» The task
In the data below, restate exactly the lines from the one with "This screenshot has width=1024, height=670." to the final line, both included, but not the pictures.

(Collected data entries)
===
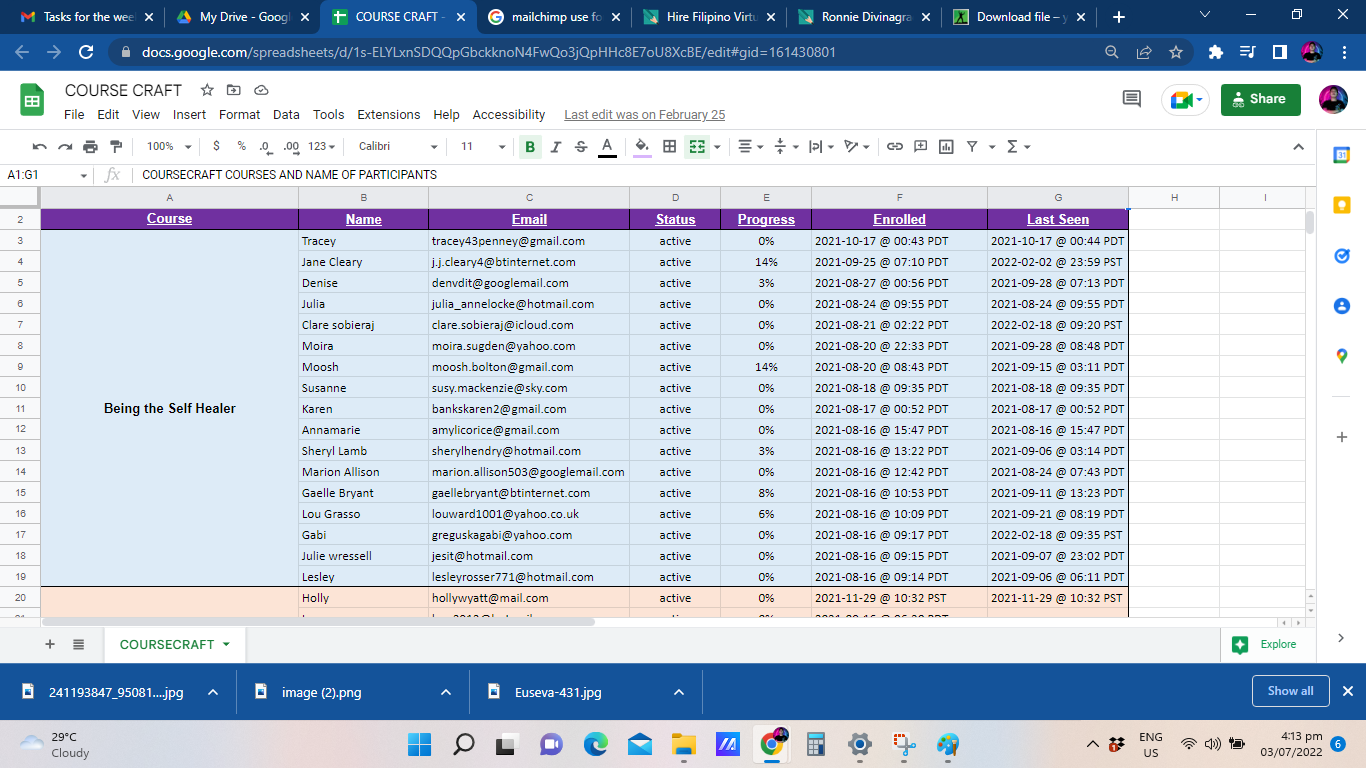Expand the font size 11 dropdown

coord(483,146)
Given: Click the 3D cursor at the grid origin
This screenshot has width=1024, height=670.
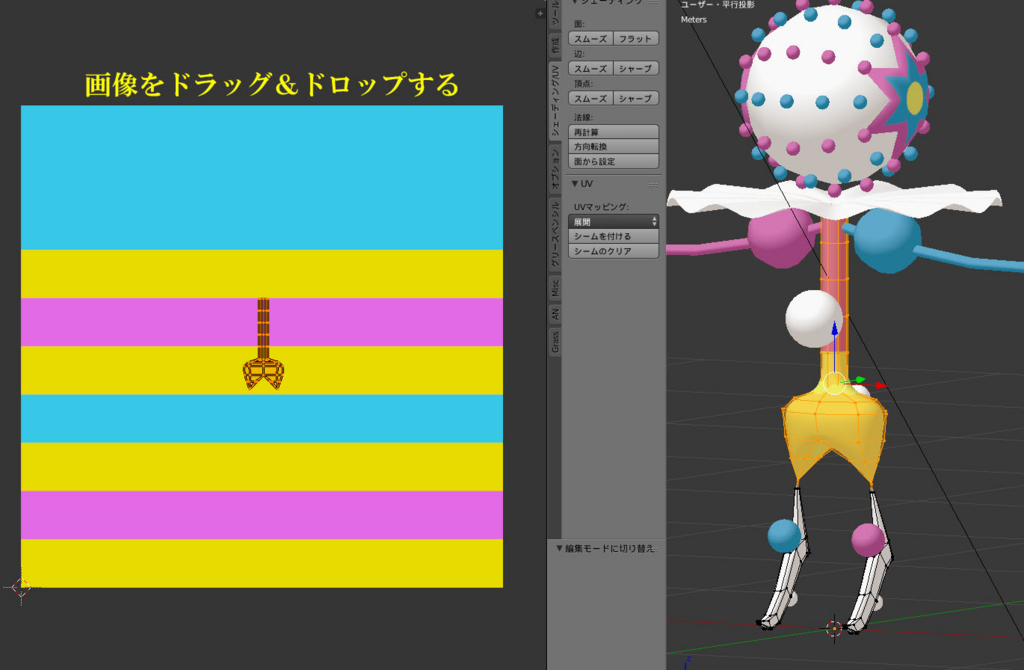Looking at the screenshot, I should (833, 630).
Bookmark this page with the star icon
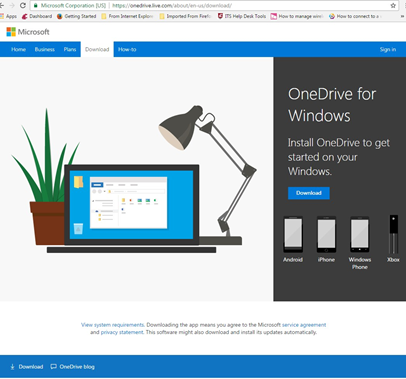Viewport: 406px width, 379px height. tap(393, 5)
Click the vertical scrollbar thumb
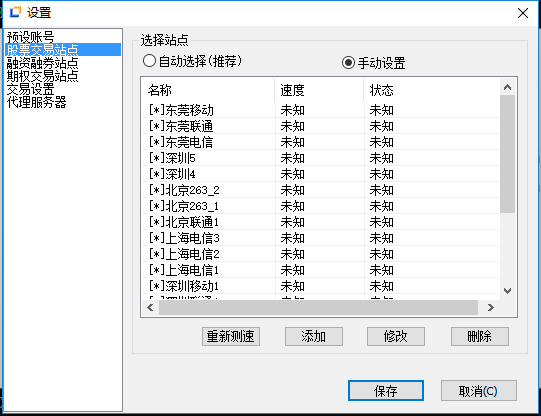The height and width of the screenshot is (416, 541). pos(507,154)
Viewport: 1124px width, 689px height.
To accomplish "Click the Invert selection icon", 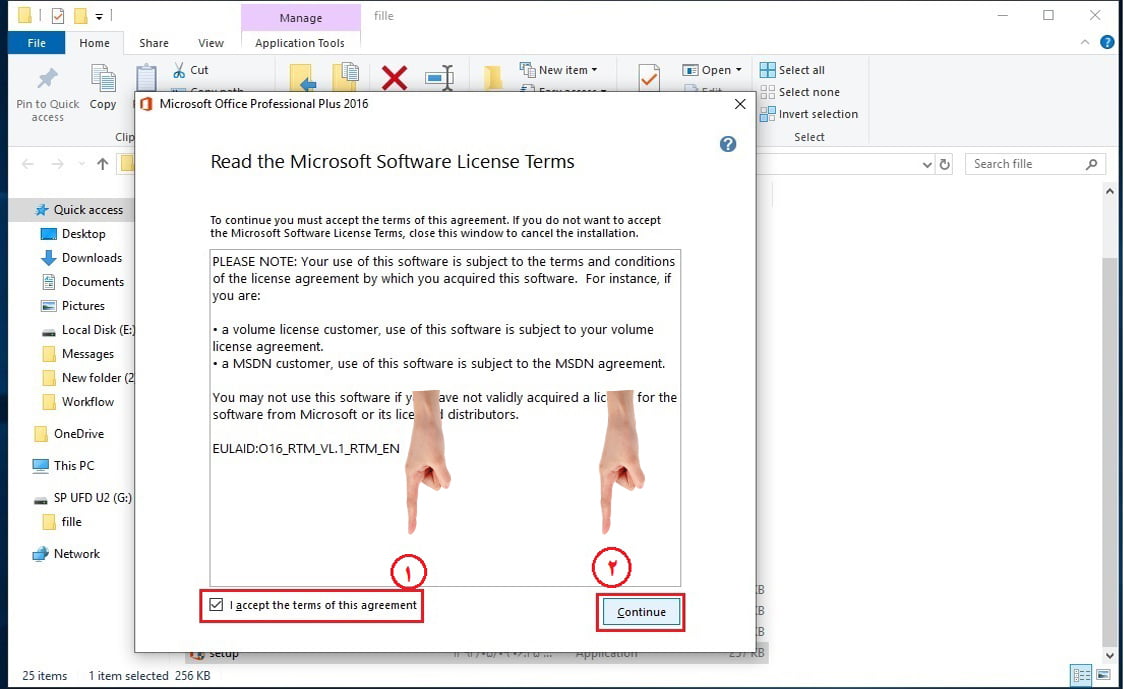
===
» Task solution
This screenshot has width=1024, height=670.
Looking at the screenshot, I should (833, 630).
Bookmark this page with the star icon
Viewport: 406px width, 379px height. tap(393, 5)
Click the vertical scrollbar thumb
The height and width of the screenshot is (416, 541). pos(507,154)
Viewport: 1124px width, 689px height.
To accomplish "Click the Invert selection icon", 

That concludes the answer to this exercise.